Pang E () or Zhao E () was a Chinese noble woman from the Eastern Han dynasty to the Three Kingdoms period. Born in Gansu province, she was the mother of the Cao Wei politician, Pang Yui. She murdered her family's killer before turning herself in. Her case was recorded in Huangfu's Biographies of Exemplary Women () which was supposed to be an instructional text for Confucian women. Due to her act of extreme bravery, she was immortalized as one of the memorable acts of courage and virtue performed by a woman in Chinese history. Zhao E was famous as one of the heroines depicted in the Wu Shuang Pu (無雙譜, Table of Peerless Heroes) by Jin Guliang.

Life 
Zhao E was married to a member of the Pang family. In 179 AD her father, Zhao An, was killed by his fellow countryman Li Shou. Other members of the Zhao household took ill and died. She and her three younger brothers plotted to avenge him only for the latter three to die from the plague before they could take action, days later her husband also died. When Li Shou learned of their misfortune, he held a banquet to celebrate his personal victory over the Zhao household, haughtily saying: "All the strong ones of the Zhao clan are now dead and only a weak daughter remains. I need worry no longer." These words were heard by Pang Yui, the son of Zhao E, and told to Zhao E, so that it inspired her to commit revenge. When Li Shou heard that Zhao E wanted to kill him, he rode a horse with a sword into the street to protect himself against it. Because of his fierce personality, the villagers feared Li Shou. Her neighbors feared that Zhao E would not be able to defeat Li Shou, trying to dissuade her, but she still insists on not letting go of her revenge.

She secretly bought a sword and sharpened it day and night, hoping to defeat her enemy, the advice of her family and neighbors made her more determined to kill Li Shou, so she left her family affairs and focused on waiting for the opportunity to kill him.

One morning in early February 179, Zhao E armed herself with a sword and set out to find him. She encountered Li Shou in broad daylight and stabbed his horse, causing him to fall from it. She then fought with Li Shou and killed him, then cut off his head. While holding Li Shou's head, she immediately turned herself in to the authorities and asked to be executed.

□ □ □

◆ **REQUIRED TASK**: Can you reproduce the account of Zhao E word for word from "She secretly bought" to "to be executed."? The data that follows has no connection to the account of Zhao E.

◆ **STORED DATA**:
□ □ □

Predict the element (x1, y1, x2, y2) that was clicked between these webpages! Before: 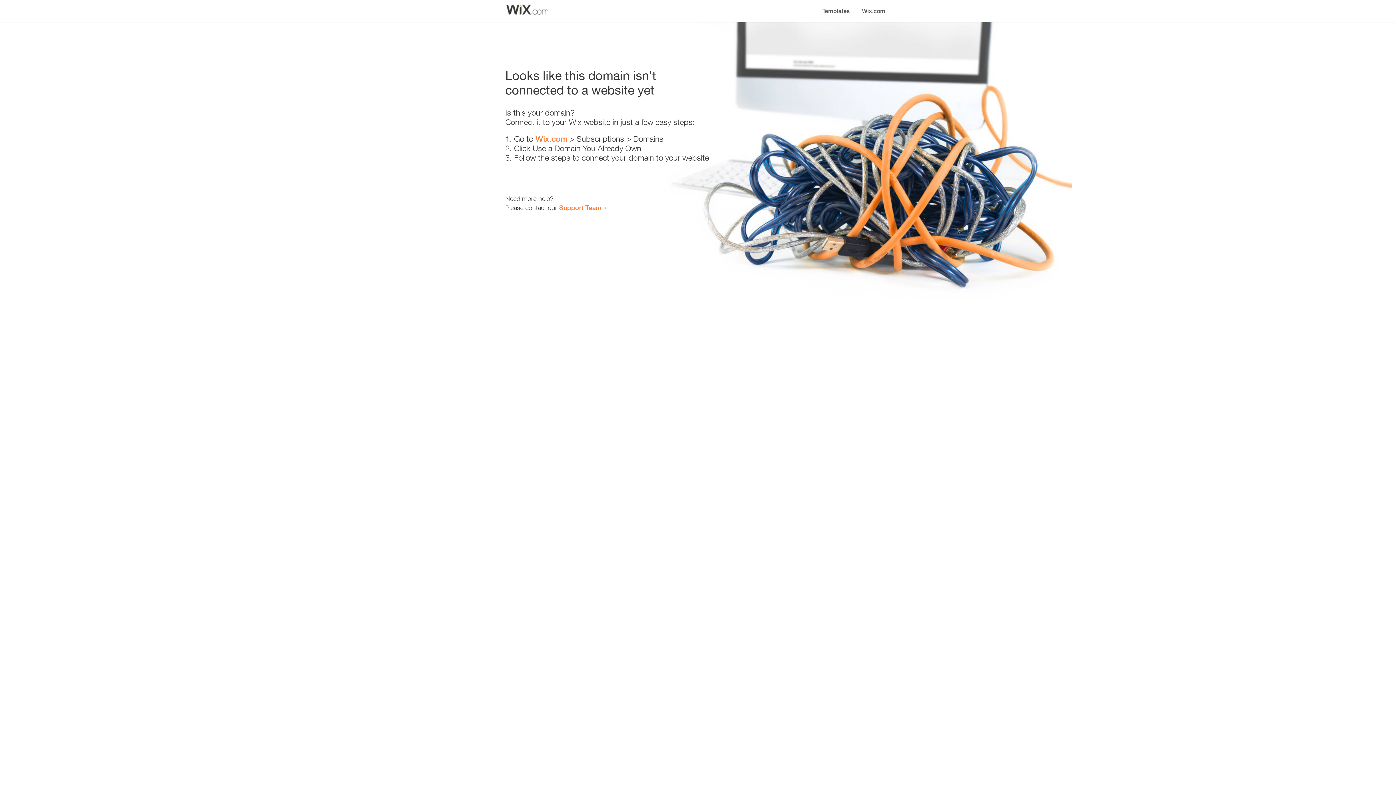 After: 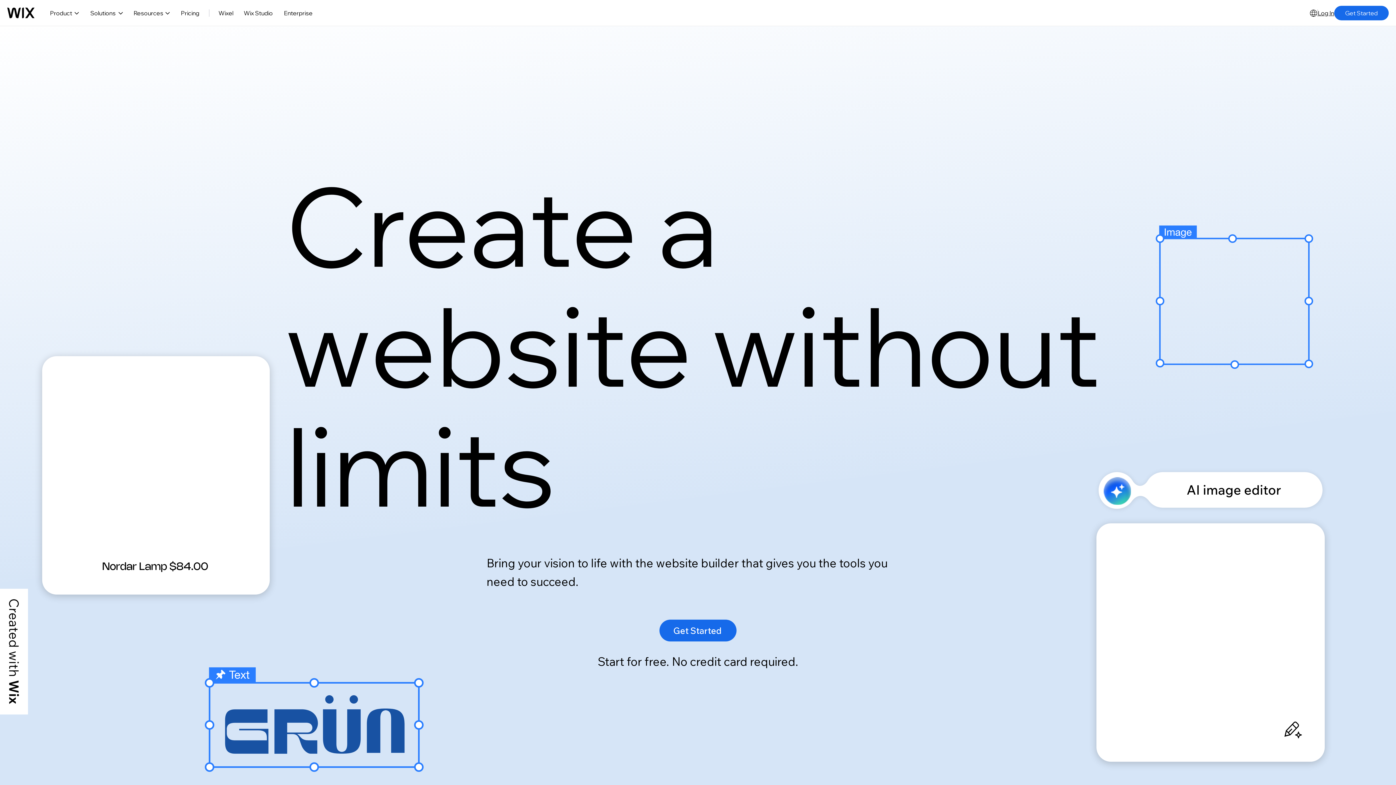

□ □ □

◆ **RESULT FOR THIS TASK**:
She secretly bought a sword and sharpened it day and night, hoping to defeat her enemy, the advice of her family and neighbors made her more determined to kill Li Shou, so she left her family affairs and focused on waiting for the opportunity to kill him.

One morning in early February 179, Zhao E armed herself with a sword and set out to find him. She encountered Li Shou in broad daylight and stabbed his horse, causing him to fall from it. She then fought with Li Shou and killed him, then cut off his head. While holding Li Shou's head, she immediately turned herself in to the authorities and asked to be executed.